Tras unos minutos de discusión sobre acercarse a la orilla o no, decidieron ir y echar un vistazo a las aguas del misterioso lago.
Mientras Andrés removía la arena posada en el fondo con un palo, Clara estaba atenta a un movimiento por debajo del agua que no entendía.
Cuando de pronto Clara gritó: Andrés!, mientras señalaba al frente…
Andrés, asustado, miró al frente y vió en el aire un enorme pez que saltaba a una increíble altura. Unos segundos de desconcierto después, ambos se miraron y no entendían nada, cuando de pronto saltó otra vez más, pero esta vez seguido de un banco de peces igual de grandes.
Andrés cogió a Clara de la mano y se fueron corriendo de aquel lago, al cual no pretendían volver para el resto de sus vidas.
Al llegar al motel, comenzaron a hablar sobre lo sucedido, y tras una larga charla para darle sentido a lo ocurrido decidieron dejarlo pasar y hacer como si no hubiesen visto nada.
Al día siguiente, Andrés fue a comprar algo para desayunar, y de paso cogió el periódico del pueblo, ya que le resulto curioso que en este pequeño pueblo saliesen tantas noticias como para redactar un periódico. Mientras desayunaban, ambos leían el periódico juntos. Clara iba pasando las páginas porque Andrés se había cansado de leer un periódico según él “poco interesante”. Pero poco después, Clara inclinó su cabeza hacia el periódico, y por su cara, Andrés dedujo que lo que estaba leyendo no tenía buena pinta. Andrés se reincorporó a la lectura y la noticia que les dejó boquiabiertos se titulaba: un niño desaparece mientras se daba un baño en el lago del Titiaca.
Clara se empezó a poner nerviosa, Andrés trató de mantenerla tranquila, pero la situación era muy extraña. Después de un rato de nervios, decidieron ir a la comisaría más cercana e informar a los agentes de lo que habían visto el dia anterior y asociarlo a la pérdida de aquel niño. La policía los tuvo muy en cuenta e incluso tuvieron que ir con todo el equipo de búsqueda para rehacer los hechos de como y donde vieron esos enormes bichos, posibles asesinos del chico.

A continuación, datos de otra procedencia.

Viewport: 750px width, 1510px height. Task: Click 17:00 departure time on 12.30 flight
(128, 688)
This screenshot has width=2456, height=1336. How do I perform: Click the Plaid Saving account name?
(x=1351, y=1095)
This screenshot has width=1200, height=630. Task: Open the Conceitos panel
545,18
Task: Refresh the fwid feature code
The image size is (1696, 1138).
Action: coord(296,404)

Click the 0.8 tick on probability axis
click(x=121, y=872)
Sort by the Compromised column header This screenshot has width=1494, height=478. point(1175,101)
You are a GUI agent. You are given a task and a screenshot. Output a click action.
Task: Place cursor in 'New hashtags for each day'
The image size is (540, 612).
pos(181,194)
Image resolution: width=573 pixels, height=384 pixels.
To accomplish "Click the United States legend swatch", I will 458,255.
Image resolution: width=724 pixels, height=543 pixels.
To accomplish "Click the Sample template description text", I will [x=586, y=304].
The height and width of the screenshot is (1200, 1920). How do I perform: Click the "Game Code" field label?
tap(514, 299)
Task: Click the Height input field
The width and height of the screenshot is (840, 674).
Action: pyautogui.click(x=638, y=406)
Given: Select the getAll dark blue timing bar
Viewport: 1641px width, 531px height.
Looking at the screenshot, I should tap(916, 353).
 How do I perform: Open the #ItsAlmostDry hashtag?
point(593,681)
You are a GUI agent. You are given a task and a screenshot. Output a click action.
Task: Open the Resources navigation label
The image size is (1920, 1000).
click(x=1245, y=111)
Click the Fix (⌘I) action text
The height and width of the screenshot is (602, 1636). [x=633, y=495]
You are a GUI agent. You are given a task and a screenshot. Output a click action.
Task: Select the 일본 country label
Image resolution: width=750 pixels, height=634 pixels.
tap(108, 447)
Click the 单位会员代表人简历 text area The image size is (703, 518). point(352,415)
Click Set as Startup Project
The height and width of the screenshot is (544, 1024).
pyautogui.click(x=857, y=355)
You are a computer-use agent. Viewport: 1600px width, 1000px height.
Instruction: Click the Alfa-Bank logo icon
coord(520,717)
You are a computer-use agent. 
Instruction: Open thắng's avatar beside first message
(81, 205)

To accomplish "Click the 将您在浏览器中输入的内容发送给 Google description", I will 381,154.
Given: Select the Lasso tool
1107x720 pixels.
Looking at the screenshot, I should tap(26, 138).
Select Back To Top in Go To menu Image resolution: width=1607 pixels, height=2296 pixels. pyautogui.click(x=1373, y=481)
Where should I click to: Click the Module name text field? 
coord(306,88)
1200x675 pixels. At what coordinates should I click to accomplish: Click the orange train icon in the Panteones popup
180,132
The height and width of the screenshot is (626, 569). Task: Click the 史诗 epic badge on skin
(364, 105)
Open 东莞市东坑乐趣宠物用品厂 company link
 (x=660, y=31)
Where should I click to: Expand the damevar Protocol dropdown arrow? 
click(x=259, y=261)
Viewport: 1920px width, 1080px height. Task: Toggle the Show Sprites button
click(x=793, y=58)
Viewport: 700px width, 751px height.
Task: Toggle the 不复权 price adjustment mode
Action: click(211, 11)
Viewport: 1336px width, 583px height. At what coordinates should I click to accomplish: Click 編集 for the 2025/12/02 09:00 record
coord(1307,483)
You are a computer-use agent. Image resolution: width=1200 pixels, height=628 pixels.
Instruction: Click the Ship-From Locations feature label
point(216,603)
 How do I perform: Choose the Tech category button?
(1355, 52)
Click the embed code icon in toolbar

Tras una larga semana de búsqueda, no obtuvieron ningún resultado. Pero había algo que a la pareja no les cuadraba… El día que desapareció el chico ,fue el mismo día que Clara y Andrés vieron saltar a esos extraños y gigantes bichos, ya que habían hablado con los padres del niño desaparecido, y habían coincidido en eso. Sin emargo, la policía redactó en el informe que la desaparición había sido dos días antes, lo que a Andrés le despertaba un sentido de desconfianza hacia la policía. Por lo que decidió explorar el lago por su cuenta y vigilar bien el comportamiebto de esos bichos.
Después de unos dias de poco descanso para Andrés, cuando ya iba a perder la poca esperanza que le quedaba, encontró una especie de cueva a ras de agua echa de palos, algas y restos del mar, algo que el pensaba que podría estar echo por esos peces.
Una vez ahí, no se podía ir sin más, así que decidió explorarla un poco más. Fue ahí cuando se encontró con un cementerio de esqueletos de restos de cuerpos humanos. Entonces entendió la desaparición del chico, y la equivocación a caso hecho de la policía, ellos sabían lo que pasaba pero eran incapaces de enfrentarse a esos bichos. Andrés volvió corriendo al motel y se lo contó todo a Clara. Estos se pusieron en contacto con los padres del niño y les hicieron saber todo lo que estaba pasando. Al igual que con las familias que habían perdido a sus familiares inexplicablemente en este lago maldito, para que de una vez entendiesen lo que habia ocurrido todas y cada una de las veces.
Después de semanas de búsquedas, decepeciones, y muchas malas sensaciones, tras denuncias e investigaciones, el misterioso lago del Titiaca fue rodeado por una valla imposible de traspasar, para así evitar seguir alimentando a esos asesinos acuáticos y acabar con ellos de la forma más sencilla de hacerlo, sin hacer nada.